The Scottish model was very much set up on the basis that "polluter pays". As well as the general levy, we also have a complaints levy where we uphold the complaint. Currently, the maximum we can levy at that point, at the end of a complaint, is £3,500. What we have done in the past is we have not taken that in as anticipated revenue, because I do not think it sends across a good message that we are setting targets for the amount we want to recover from upheld complaints. That would go against the grain of trying to conciliate complaints. What we have done this year is look back at the amount that we have recovered in complaint levies over the past five or six years and figured that, on average, we can expect about so much. So, we would expect a similar amount this coming year. As a result of that, we have reduced the levy slightly. If that model is successful, we would hope to try to progress that so that it becomes a system whereby the "polluters" — the people who cause us most pain — are those who will pay most towards the cost of the commission.

Mr McCallister: On your side of it, you have actively tried to keep your costs under control? What most people in the profession would worry about is that, if you set up a body and it is independent, it can grow like Topsy. It gets a bigger empire, and costs keep going up every year.

Mr Buchanan-Cook: We, obviously, have to look at efficiencies all the time. Although we are not, strictly speaking, a non-departmental public body, we try to follow what the Scottish Government says in terms of savings for the other public bodies. So we are constantly looking at ways to try and save money. Again, our staffing levels and all those things are open to scrutiny by the professional bodies and through the consultation process that we have for our budget every year. Staff cost is our biggest outlay. The reason we have such a high level of staff is because our staffing is reliant on the process that we have. After seven years, if we were looking at starting up a new process from scratch, and we had a blank piece of paper, then I do not think that we would have exactly what we have now.

Mrs Pengelly: Thank you very much for coming along today. I do not know a huge amount about the Scottish system, so forgive me if these questions are a little simplistic. In relation to your complaints system, are there specified grounds under which people can make a complaint? For example, one of the issues raised in relation to this is whether to narrow it to the professional services given by barristers and solicitors or open it to other issues. I see that you have a referral system, for example, on conduct or other issues. Do you have specified, limited grounds on which people can complain?

Mr Buchanan-Cook: No. Anyone can complain about any element of inadequate professional service. Anyone can make a conduct complaint.

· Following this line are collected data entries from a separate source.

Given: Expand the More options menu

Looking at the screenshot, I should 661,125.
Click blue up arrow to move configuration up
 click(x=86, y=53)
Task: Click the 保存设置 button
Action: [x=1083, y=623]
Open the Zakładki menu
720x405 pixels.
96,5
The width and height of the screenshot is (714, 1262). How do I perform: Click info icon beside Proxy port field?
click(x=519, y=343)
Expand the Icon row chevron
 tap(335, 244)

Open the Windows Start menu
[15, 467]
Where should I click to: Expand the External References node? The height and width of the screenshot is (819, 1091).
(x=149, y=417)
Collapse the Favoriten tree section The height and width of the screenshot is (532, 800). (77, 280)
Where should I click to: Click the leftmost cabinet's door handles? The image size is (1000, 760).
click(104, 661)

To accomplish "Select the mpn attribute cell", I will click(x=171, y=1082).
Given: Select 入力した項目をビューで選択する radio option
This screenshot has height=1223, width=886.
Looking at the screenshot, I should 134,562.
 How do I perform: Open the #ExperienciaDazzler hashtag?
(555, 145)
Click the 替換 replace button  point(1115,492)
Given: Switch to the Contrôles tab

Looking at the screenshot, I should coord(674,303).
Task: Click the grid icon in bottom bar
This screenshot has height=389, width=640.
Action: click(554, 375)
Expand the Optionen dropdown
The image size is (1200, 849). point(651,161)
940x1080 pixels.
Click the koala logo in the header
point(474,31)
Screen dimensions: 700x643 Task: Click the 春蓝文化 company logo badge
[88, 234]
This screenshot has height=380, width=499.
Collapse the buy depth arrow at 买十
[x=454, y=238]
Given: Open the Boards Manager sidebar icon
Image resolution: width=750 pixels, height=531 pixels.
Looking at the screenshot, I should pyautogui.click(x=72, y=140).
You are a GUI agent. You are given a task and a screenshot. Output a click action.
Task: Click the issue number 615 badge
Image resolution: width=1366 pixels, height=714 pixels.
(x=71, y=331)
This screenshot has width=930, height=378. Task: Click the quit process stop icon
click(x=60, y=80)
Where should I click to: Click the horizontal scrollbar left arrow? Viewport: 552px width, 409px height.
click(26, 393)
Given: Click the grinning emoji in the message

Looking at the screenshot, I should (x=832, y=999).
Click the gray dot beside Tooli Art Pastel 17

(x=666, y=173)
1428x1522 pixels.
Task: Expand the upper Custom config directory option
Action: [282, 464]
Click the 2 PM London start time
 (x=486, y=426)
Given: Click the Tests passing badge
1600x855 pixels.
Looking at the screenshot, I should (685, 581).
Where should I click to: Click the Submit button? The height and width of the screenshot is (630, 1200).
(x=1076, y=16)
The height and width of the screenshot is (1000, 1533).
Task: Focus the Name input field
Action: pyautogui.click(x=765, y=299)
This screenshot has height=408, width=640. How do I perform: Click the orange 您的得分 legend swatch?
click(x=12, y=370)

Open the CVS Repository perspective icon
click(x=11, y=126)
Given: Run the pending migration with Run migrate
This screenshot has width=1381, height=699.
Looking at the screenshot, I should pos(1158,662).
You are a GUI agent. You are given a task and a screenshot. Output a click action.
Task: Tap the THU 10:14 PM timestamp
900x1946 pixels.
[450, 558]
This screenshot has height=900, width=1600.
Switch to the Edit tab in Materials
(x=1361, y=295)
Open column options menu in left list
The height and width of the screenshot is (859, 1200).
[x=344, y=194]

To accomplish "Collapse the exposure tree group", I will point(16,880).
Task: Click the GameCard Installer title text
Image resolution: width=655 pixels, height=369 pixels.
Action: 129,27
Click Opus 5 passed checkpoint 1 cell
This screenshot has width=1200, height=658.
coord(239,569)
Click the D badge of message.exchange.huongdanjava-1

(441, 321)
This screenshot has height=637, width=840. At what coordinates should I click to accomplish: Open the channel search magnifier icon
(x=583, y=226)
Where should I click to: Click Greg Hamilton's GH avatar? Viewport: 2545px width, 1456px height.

Mrs Pengelly: In relation to your time frames, I am keen to look at the issue of giving people certainty, even from the point of view of the person being complained about. You have indicative timescales in the paper that was shared with the Committee. Are they flexible? There is no specified time frame for making a complaint, for example. I know that you mentioned that there are targets in our proposed legislation; you do not have targets in yours. However, in terms of hearing the case or concluding it, that is something that you do not have in Scotland currently.

Mr Buchanan-Cook: In terms of how we handle the complaints that we deal with or — ?

Mrs Pengelly: In terms of guidance for people. For example, in a number of other professions, you would have, say, three months to make your complaint and, after that period, it is fairly limited. Likewise, from the profession's point of view, you could have a specified period of time where the complaint would need to be dealt with.

Mr Buchanan-Cook: I see what you mean. In normal circumstances, a complaint has to be made to us within one year of the conduct or misconduct event being complained about or the end of the service that is being complained about. However, we can accept a complaint outwith those parameters if there are exceptional circumstances.

Mrs Pengelly: Do you know how many of those you tend to accept? Are people much more likely to come forward fairly quickly, or do you find that there is a scatter across the spectrum and that some people wait a considerable time?

Mr Buchanan-Cook: Some people do. For example, in a conveyancing transaction, it might not be until somebody goes to sell their house that they discover that there was a problem with the purchase, so those are things that we would accept. If it was something to do with very serious conduct, but it was outside the one-year time limit, then it would be very unusual if we did not admit that into the process.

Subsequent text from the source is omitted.